Anarchism as a political philosophy regards the state and hierarchies as unnecessary and harmful, and instead promotes a stateless society, or anarchy, a self-managed, self-governed society based on voluntary, cooperative institutions.

Anarchists believe that the state is inherently an instrument of domination and repression, no matter who is in control of it. Anarchists note that the state possesses the monopoly on the legal use of violence. Unlike Marxists, anarchists believe that revolutionary seizure of state power should not be a political goal. They believe instead that the state apparatus should be completely dismantled, and an alternative set of social relations created, which are not based on state power at all.

Various Christian anarchists, such as Jacques Ellul, have identified the state and political power as the Beast in the Book of Revelation.

=== Anarcho-capitalist perspective ===

Anarcho-capitalists, such as Murray Rothbard, come to some of the same conclusions about the state apparatus as anarchists, but for different reasons. The two principles that anarcho-capitalists rely on most are consent and non-initiation. Consent in anarcho-capitalist theory requires that individuals explicitly assent to the jurisdiction of the State excluding Lockean tacit consent. Consent may also create a right of secession, which destroys any concept of government monopoly on force. Coercive monopolies are excluded by the non-initiation of force principle because they must use force in order to prevent others from offering the same service that they do. Anarcho-capitalists start from the belief that replacing monopolistic states with competitive providers is necessary from a normative, justice-based scenario.

Anarcho-capitalists believe that the market values of competition and privatization can better provide the services provided by the state. Murray Rothbard argues in Power and Market that any and all government functions could better be fulfilled by private actors, including defense, infrastructure, and legal adjudication.

===Marxist perspective===

Marx and Engels were clear in that the goal of communism was a classless society in which the state would have "withered away", replaced only by "administration of things". Their views are found throughout their Collected Works, and address past or then-extant state forms from an analytical and tactical viewpoint, but not future social forms, speculation about which is generally antithetical to groups considering themselves Marxist but who – not having conquered the existing state power(s) – are not in the situation of supplying the institutional form of an actual society. To the extent that it makes sense, there is no single "Marxist theory of state", but rather several different purportedly "Marxist" theories have been developed by adherents of Marxism.

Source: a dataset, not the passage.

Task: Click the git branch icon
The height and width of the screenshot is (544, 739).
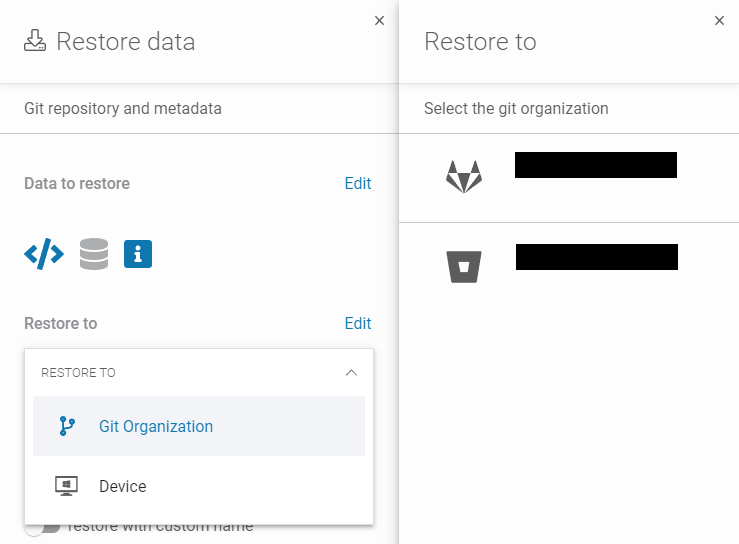Action: coord(67,426)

Marx's early writings portrayed the bourgeois state as parasitic, built upon the superstructure of the economy, and working against the public interest. He also wrote that the state mirrors class relations in society in general, acting as a regulator and repressor of class struggle, and as a tool of political power and domination for the ruling class. The Communist Manifesto claims the state to be nothing more than "a committee for managing the common affairs of the bourgeoisie."

For Marxist theorists, the role of the modern bourgeois state is determined by its function in the global capitalist order. Ralph Miliband argued that the ruling class uses the state as its instrument to dominate society by virtue of the interpersonal ties between state officials and economic elites. For Miliband, the state is dominated by an elite that comes from the same background as the capitalist class. State officials, therefore, share the same interests as owners of capital and are linked to them through a wide array of social, economic, and political ties.

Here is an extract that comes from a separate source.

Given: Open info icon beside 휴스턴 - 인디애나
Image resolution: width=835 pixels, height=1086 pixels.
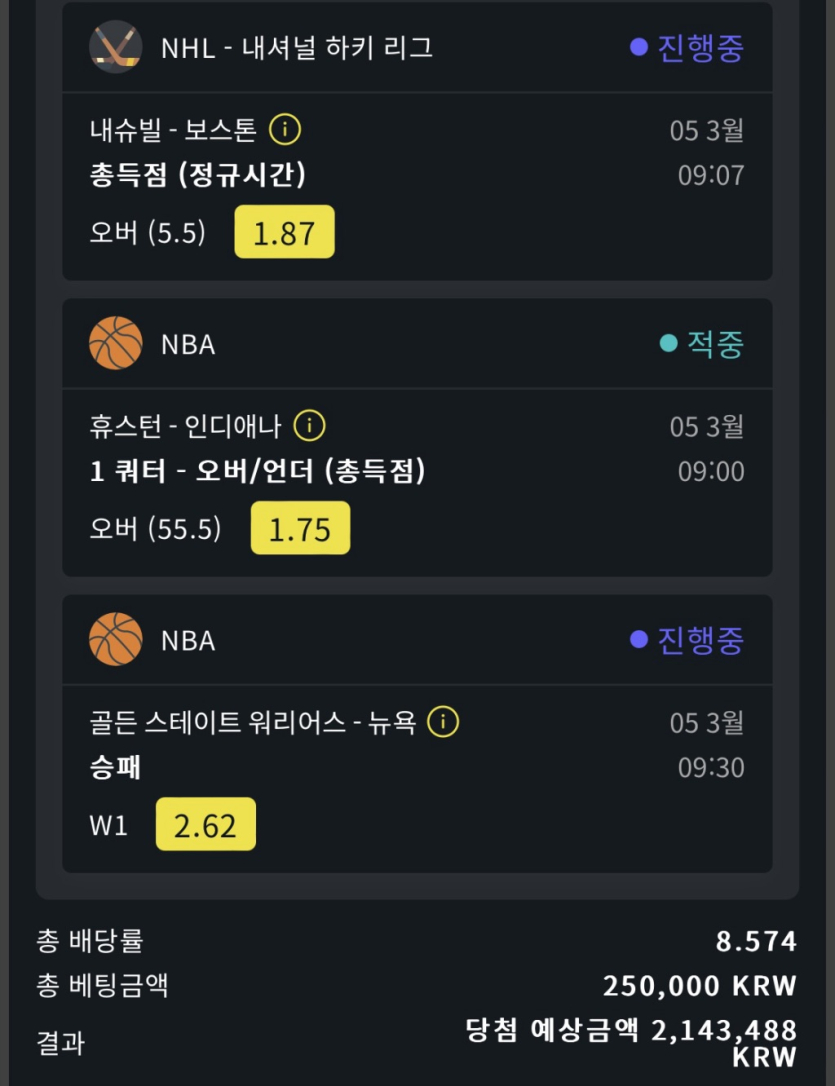Looking at the screenshot, I should click(x=310, y=426).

Gramsci's theories of state emphasized that the state is only one of the institutions in society that helps maintain the hegemony of the ruling class, and that state power is bolstered by the ideological domination of the institutions of civil society, such as churches, schools, and mass media.

===Pluralism===

Pluralists view society as a collection of individuals and groups, who are competing for political power. They then view the state as a neutral body that simply enacts the will of whichever groups dominate the electoral process. Within the pluralist tradition, Robert Dahl developed the theory of the state as a neutral arena for contending interests or its agencies as simply another set of interest groups. With power competitively arranged in society, state policy is a product of recurrent bargaining. Although pluralism recognizes the existence of inequality, it asserts that all groups have an opportunity to pressure the state. The pluralist approach suggests that the modern democratic state's actions are the result of pressures applied by a variety of organized interests. Dahl called this kind of state a polyarchy.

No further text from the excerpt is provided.